What busy people say
Finally something that fits my life
I have two kids, a full-time job, and a long commute. Seven minutes before my shower is genuinely the only window I have. This fits perfectly.
No more gym guilt
I cancelled my gym membership because I never went. This app is the first thing that's actually stuck. I've done 80 workouts in four months.
Busy professional essential
I travel constantly and have unpredictable hours. This takes the thinking out of it completely. Open app, press start, done in 7 minutes.
Guided intervals, offline mode, and Apple Watch support. Works anywhere your day takes you.
FAQ: working out when you're busy
Is 7 minutes of exercise a day enough?
Seven minutes of high-intensity circuit training, done consistently, produces real fitness improvements.
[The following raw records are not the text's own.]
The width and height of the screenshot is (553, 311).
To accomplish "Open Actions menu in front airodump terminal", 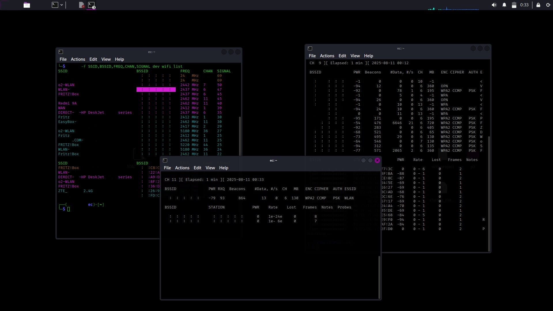I will (182, 168).
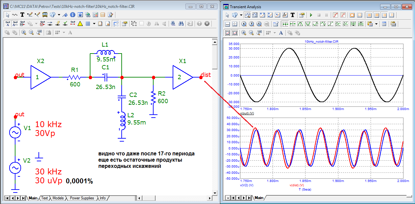The height and width of the screenshot is (204, 415).
Task: Expand dropdown beside component panel icon in schematic toolbar
Action: pos(59,15)
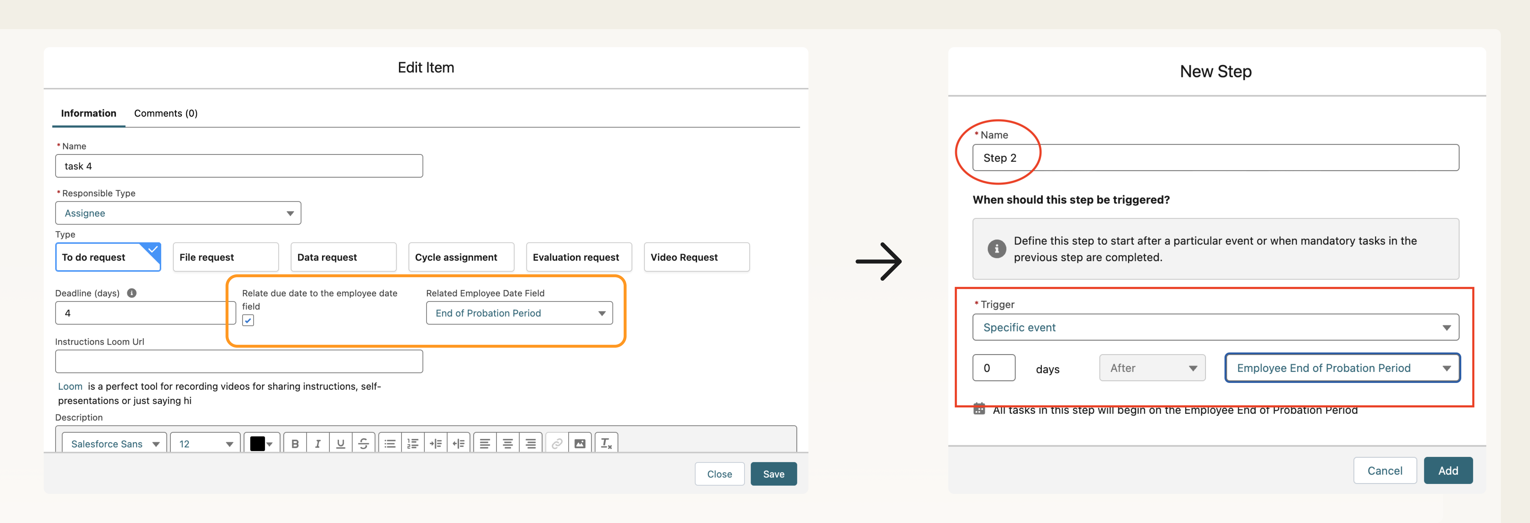This screenshot has width=1530, height=523.
Task: Clear formatting using the remove format icon
Action: pyautogui.click(x=606, y=443)

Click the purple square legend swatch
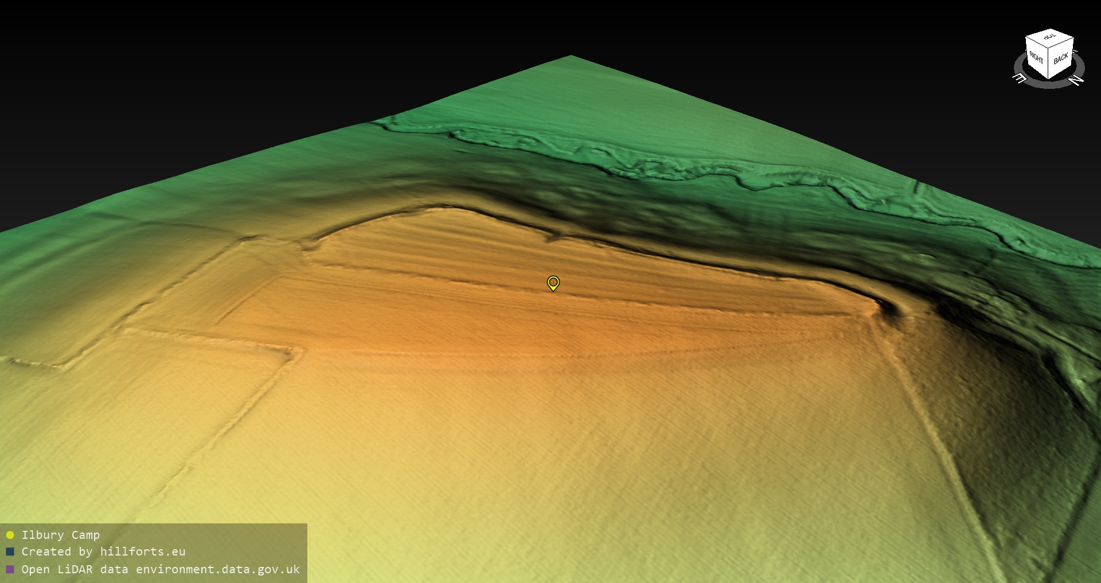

It is significantly better than nothing, and for most busy people it is far more achievable than longer sessions. If you have more time, add a second round.
What if I can only do it three or four days a week?
Three to four sessions per week is a solid training frequency. The goal is to build a habit, not to hit a specific number. Missing a day is not a problem -- the problem is missing a week.
Do I need any equipment?
No. A sturdy chair is the only prop in the circuit. You can do the full workout in an office, a hotel room, a living room, or anywhere with two metres of clear floor space.
When is the best time to work out for busy people?
The best time is the time you will actually do it consistently. For most busy people that is first thing in the morning before the day's demands take over. Evening works if your schedule allows it, but morning sessions have fewer variables that can cause them to be skipped.
How do I stop skipping workouts when life gets busy?
Lower the commitment on hard days. Give yourself permission to do one round instead of two. One round takes under 10 minutes including the timer starting up. If you decide in advance that days are one-round days rather than zero-round days, you will do far more workouts over the course of a year.